Os passos acima descrevem como configurar (l1) e makebuildserver configura (l2).

Primeiro de tudo, terá que verificar se sua cpu suporta o conjunto de instruções vmx (ou svm no amd). Pode usar este comando para listar detalhes sobre sua cpu:

root:~# cat /proc/cpuinfo

Em (l0) tem que verificar se o aninhamento está ativado:

root:~# cat /sys/module/kvm_intel/parameters/nested

Se não estiver ativado, pode ativá-lo a executar:

echo "options kvm-intel nested=Y" > /etc/modprobe.d/kvm-intel.conf

Terá de reiniciar o computador para que isto tenha efeito.

Em seguida, precisará certificar-se de que a sua configuração (l1) vm encaminha os recursos de cpu necessários para o agrupamento. Então abra sua configuração para a VM /etc/libvirt/qemu/my-vm.xml e insira um bloco de cpu dentro da sua etiqueta de domínio. (virt-manager também fornece uma interface de utilizador para esta operação.)

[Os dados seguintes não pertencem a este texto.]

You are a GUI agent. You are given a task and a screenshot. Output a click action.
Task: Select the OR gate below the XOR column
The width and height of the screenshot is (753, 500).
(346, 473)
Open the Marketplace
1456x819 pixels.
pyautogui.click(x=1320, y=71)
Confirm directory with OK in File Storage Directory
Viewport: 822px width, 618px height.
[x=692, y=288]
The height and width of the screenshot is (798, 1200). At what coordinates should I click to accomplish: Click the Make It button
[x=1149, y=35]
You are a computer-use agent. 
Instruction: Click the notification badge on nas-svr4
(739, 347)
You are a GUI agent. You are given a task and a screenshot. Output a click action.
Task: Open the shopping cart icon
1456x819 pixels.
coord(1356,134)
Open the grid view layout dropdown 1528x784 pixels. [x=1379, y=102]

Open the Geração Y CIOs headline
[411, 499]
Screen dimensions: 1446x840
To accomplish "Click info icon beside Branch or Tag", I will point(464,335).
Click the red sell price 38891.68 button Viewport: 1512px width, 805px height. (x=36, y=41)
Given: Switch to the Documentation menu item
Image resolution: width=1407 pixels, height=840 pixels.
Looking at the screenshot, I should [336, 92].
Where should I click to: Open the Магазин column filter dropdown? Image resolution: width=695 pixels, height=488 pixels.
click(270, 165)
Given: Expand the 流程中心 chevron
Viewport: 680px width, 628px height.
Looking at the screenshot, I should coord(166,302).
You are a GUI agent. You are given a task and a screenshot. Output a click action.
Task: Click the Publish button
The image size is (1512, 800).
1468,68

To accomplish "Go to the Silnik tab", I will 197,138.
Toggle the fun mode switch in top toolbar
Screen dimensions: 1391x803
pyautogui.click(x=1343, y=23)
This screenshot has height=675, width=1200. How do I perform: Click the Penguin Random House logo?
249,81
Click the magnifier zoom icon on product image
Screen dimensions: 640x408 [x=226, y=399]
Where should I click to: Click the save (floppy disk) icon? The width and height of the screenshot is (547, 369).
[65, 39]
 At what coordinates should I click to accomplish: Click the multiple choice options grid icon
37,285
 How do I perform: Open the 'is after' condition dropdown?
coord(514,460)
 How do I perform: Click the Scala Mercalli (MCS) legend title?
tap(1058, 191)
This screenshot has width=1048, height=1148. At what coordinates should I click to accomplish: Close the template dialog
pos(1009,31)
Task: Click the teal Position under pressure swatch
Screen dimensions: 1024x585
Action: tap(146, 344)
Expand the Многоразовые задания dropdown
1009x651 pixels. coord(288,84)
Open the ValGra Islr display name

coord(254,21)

<cpu mode='custom' match='exact'>
    <model fallback='allow'>SandyBridge</model>
    <vendor>Intel</vendor>
    <feature policy='require' name='vmx'/>
</cpu>

A configuração realmente necessária aqui depende da sua cpu. Encontra detalhes em manual do libvirt. A parte importante é que encaminha vmx (ou svmm no amd) para o sistema convidado.